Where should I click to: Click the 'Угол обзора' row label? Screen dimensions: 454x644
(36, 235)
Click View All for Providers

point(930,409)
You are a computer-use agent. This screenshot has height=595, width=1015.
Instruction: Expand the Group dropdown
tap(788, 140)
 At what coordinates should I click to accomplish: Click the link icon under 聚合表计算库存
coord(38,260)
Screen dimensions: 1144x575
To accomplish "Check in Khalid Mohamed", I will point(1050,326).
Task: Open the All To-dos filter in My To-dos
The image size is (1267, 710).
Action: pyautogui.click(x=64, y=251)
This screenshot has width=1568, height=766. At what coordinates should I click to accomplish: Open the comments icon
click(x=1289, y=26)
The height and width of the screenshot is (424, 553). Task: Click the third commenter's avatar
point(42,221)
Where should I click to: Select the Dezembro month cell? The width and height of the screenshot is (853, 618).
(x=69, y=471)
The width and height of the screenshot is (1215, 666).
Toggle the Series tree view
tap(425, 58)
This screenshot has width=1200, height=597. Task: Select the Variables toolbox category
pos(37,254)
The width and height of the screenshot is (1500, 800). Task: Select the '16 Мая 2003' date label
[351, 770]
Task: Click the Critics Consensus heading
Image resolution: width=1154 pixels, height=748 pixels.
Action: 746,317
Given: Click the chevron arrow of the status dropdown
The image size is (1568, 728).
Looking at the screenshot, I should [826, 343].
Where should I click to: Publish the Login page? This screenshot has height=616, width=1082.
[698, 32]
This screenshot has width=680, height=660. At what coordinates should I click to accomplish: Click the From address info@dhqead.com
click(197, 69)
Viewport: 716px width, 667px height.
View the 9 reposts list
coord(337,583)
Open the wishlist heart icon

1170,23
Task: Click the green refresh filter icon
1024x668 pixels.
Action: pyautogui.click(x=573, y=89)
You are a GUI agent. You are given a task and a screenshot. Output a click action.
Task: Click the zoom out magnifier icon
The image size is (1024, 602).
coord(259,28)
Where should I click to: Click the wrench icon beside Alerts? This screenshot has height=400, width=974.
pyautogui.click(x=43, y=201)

★ ★ ★ ★

YOUR INSTRUCTIONS = Exactly as written, repeat each line from the beginning of the data above to the line containing "Task: Open the All To-dos filter in My To-dos", inclusive.

RESPONSE BELOW =
Where should I click to: Click the 'Угол обзора' row label? Screen dimensions: 454x644
(36, 235)
Click View All for Providers

point(930,409)
You are a computer-use agent. This screenshot has height=595, width=1015.
Instruction: Expand the Group dropdown
tap(788, 140)
 At what coordinates should I click to accomplish: Click the link icon under 聚合表计算库存
coord(38,260)
Screen dimensions: 1144x575
To accomplish "Check in Khalid Mohamed", I will point(1050,326).
Task: Open the All To-dos filter in My To-dos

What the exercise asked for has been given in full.